My approach was looking at turnout, number of voters and new districts which then I matched with previous electoral results, for my conclusion of 25-30 seats for IAF, slightly more than 30 for Mithaq, slightly less for Eradah and the National Islamic party. This means the big blocs of IAF and Mithaq will be the opponents in the new Parliament. There will still be a strong scattering of independent, and largely tribal MPs. The party list will elect around 10 parties which will all have a chance to advance their visions but without a sufficient number to do much.
My Take
We’re now in the Hunger Games politically. In a few weeks almost two dozen parties will likely recognize their fate and dissolve or gradually go bankrupt. There are governorates like Karak that have lots of seats due to redistricting. By the end of the election they will start a new course and see if they have gained anything and what leverage they have lost. For Karak specifically, they had 11 streams of influence and now they have 8. Who wins and who loses from that change? Finally, there are entrenched political interests that may have been safe in a certain district (like Zarqa #2 or Amman #5) which no longer exists. This election will reveal if they can survive the redistricting or not. Those are the three possible losers - small parties, constituencies with fewer seats, and those secure in the old way.

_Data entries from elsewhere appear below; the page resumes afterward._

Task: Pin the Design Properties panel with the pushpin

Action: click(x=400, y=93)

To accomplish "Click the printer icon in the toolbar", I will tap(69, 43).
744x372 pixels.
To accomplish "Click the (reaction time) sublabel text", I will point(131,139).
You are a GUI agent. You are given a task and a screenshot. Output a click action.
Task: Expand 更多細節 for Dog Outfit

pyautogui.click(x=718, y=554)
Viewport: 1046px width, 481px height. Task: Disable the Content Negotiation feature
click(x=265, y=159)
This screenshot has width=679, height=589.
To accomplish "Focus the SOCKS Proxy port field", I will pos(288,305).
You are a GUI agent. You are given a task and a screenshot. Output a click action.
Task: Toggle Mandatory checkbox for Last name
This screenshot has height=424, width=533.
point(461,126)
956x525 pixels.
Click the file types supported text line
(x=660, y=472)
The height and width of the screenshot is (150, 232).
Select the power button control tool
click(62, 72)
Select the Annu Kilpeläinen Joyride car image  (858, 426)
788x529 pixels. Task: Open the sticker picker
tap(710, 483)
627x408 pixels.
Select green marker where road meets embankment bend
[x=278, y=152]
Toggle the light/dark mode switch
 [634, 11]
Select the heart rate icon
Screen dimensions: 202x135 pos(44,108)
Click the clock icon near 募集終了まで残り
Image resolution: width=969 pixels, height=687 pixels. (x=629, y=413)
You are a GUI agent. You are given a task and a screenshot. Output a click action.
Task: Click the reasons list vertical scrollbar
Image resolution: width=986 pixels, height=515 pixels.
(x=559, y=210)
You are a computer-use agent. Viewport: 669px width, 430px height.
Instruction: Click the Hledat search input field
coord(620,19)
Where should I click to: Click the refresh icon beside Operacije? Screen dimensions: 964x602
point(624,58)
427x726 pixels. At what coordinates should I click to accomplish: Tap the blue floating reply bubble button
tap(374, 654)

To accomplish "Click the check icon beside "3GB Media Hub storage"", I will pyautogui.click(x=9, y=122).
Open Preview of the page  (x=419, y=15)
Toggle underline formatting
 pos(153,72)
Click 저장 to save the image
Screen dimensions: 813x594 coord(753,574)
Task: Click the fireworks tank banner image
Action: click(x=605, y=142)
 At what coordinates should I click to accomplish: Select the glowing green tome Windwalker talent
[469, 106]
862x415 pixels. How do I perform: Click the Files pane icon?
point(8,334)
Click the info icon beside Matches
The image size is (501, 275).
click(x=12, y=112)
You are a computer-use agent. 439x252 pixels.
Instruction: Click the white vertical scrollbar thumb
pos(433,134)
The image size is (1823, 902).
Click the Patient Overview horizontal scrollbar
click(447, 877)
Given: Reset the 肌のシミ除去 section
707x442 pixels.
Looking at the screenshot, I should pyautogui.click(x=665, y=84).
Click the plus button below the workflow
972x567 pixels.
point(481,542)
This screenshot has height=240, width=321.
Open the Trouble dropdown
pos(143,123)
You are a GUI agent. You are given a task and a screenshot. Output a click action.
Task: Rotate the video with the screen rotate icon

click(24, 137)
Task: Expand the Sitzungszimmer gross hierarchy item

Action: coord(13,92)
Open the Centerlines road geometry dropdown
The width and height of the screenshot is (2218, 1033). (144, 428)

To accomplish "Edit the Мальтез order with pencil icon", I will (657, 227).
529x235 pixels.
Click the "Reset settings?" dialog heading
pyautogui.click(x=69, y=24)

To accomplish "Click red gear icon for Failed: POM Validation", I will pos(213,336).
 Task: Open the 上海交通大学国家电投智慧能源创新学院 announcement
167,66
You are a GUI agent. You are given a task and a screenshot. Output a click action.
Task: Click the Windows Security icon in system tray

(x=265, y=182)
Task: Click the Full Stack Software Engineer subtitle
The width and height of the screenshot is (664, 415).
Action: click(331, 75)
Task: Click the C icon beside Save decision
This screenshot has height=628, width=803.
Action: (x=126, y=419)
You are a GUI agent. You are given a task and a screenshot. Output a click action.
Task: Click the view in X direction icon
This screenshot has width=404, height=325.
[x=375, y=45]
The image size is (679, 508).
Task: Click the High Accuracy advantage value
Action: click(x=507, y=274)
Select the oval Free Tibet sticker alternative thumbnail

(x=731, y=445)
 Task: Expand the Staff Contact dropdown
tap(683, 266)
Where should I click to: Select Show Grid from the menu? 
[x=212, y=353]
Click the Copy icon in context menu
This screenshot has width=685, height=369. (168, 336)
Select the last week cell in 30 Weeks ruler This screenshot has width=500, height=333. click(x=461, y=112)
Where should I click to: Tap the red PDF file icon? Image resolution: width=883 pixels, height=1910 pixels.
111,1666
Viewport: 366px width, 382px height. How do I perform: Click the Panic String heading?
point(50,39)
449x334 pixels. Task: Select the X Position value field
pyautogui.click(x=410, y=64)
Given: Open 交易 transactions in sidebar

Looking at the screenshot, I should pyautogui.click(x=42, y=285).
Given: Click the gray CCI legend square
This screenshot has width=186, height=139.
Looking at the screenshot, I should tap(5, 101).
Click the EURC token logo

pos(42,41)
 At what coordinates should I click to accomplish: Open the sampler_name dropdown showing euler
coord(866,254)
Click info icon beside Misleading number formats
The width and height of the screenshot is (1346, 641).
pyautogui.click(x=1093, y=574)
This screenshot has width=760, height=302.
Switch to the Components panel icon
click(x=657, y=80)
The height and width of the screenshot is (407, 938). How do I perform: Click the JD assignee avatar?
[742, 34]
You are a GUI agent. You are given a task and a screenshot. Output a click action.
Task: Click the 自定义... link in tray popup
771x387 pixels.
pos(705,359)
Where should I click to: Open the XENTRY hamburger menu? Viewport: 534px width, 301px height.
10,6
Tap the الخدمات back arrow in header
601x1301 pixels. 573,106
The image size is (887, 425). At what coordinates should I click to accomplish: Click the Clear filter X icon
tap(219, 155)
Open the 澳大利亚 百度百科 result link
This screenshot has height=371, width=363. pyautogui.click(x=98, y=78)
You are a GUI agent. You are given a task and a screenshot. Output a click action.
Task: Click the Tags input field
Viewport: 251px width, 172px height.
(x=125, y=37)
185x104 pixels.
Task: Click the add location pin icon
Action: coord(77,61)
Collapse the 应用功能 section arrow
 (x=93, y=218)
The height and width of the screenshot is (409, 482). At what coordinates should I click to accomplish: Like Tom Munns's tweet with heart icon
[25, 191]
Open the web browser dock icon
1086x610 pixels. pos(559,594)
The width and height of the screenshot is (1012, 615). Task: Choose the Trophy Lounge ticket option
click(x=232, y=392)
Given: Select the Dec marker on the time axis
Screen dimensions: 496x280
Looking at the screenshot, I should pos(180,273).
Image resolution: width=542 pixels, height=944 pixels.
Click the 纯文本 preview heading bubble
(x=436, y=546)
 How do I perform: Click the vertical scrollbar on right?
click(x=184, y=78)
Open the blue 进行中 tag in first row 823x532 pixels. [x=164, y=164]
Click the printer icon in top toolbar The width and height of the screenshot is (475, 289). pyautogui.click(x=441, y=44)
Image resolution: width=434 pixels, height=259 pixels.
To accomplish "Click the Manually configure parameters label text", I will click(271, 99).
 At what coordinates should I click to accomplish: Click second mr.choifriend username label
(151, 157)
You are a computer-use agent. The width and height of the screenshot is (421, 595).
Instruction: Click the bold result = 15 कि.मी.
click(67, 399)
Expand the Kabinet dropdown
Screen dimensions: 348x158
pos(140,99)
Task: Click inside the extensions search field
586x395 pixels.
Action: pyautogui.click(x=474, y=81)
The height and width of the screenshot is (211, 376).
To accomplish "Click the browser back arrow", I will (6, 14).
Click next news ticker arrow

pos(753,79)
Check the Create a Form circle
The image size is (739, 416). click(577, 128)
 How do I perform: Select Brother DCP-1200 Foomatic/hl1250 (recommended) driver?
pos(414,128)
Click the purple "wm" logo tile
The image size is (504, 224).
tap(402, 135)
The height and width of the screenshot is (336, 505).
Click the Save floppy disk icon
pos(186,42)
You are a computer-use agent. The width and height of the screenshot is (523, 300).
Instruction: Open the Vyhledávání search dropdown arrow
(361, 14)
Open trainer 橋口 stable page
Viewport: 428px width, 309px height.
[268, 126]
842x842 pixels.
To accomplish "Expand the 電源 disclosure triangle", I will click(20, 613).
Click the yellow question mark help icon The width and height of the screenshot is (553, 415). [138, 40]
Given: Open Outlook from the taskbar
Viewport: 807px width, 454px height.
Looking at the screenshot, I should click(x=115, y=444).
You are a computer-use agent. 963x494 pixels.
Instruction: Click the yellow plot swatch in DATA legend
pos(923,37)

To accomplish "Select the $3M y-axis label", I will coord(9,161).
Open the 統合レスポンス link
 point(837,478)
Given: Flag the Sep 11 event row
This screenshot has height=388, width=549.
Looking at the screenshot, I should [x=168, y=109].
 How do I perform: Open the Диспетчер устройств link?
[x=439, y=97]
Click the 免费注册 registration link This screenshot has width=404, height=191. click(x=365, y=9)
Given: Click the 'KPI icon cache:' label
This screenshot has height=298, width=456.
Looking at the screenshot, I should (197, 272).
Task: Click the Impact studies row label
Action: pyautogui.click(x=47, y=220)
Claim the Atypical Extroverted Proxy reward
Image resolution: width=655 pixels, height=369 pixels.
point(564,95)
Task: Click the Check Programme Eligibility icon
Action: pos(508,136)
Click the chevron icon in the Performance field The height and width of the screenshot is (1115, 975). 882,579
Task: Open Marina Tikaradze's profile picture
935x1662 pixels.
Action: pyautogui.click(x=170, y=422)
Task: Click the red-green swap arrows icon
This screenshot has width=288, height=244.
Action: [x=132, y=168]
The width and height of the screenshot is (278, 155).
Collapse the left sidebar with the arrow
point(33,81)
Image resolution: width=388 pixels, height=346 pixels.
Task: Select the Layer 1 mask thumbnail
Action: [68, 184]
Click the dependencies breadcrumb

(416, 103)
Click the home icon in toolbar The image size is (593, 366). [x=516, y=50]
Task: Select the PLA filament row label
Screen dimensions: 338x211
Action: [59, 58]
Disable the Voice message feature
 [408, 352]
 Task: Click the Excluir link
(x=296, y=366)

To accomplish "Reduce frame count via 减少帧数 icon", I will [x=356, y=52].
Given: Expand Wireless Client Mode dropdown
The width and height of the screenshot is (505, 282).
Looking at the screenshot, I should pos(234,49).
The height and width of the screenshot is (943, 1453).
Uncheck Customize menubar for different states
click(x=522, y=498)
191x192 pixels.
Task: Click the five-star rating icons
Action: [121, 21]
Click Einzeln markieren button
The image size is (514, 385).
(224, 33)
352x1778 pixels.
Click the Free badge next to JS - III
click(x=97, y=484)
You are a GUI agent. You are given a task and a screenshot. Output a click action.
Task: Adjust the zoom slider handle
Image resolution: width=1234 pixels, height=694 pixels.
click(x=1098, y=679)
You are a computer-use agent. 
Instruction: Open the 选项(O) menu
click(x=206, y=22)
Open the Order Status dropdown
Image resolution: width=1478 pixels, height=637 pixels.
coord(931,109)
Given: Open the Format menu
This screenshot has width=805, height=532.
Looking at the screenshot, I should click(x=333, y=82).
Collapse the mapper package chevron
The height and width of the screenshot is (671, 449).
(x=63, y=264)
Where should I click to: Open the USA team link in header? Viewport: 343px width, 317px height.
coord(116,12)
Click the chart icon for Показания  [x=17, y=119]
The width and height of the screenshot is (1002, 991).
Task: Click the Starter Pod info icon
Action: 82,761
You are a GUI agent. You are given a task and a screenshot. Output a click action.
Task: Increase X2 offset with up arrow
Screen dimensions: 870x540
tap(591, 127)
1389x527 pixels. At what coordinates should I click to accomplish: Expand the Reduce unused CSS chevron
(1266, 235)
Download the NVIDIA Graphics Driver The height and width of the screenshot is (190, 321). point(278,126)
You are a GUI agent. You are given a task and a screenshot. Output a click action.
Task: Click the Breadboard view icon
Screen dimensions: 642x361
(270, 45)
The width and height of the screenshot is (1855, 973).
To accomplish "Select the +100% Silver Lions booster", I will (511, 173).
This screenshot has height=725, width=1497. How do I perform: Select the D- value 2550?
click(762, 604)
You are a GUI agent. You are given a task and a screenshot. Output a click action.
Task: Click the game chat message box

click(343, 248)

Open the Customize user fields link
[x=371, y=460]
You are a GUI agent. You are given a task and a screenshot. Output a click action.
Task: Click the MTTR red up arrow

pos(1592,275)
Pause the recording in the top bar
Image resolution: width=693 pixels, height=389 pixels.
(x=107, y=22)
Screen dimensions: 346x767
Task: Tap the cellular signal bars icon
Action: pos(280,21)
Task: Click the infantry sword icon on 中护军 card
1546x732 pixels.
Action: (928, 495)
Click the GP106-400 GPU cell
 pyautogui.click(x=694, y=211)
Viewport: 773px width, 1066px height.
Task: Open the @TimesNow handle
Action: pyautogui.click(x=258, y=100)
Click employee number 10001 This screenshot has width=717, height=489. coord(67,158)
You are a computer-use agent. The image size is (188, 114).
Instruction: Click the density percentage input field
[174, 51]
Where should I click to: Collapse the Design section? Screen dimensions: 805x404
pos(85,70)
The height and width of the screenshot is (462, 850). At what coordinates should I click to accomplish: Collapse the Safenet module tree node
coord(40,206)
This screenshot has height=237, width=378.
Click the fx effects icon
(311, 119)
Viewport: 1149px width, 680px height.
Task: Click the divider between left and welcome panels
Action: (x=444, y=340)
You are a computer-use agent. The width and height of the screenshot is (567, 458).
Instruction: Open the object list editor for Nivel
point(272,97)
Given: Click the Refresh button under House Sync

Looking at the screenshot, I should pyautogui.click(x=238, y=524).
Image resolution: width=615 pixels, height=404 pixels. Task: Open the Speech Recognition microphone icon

If you've been following my writings on Jordan’s political landscape, you know that most of the party platforms suggest either a) small tweaks to the status quo) or b) no real program or platform. The exceptions to this are the IAF and the left (HASHD, Baath, etc.) However, since the latter two do not have the capacity to launch nationwide lists and campaigns and their relevance and membership in Jordanian society are low, IAF stands alone as the single party that can change the identity, the governance and a party’s role in the Jordanian state. While one can argue that the Jordanian parliament does not have that much authority, Parliament has several oversight functions such as following up on the reports by the Audit Bureau, anti-corruption commission, and the human rights commission. Additionally, a large enough group can still act as a spoiler and delay action.
This will be my last newsletter on the Jordan elections. I view them as important, though poorly communicated. The parties are real pioneers in starting this course, but their lack of preparedness worries me. But now I will stop looking at them as an analyst and take several days to look at them as a citizen. What is the benefit to me of voting for this party or that one, or even voting at all? (I have my own answer, you need to find yours).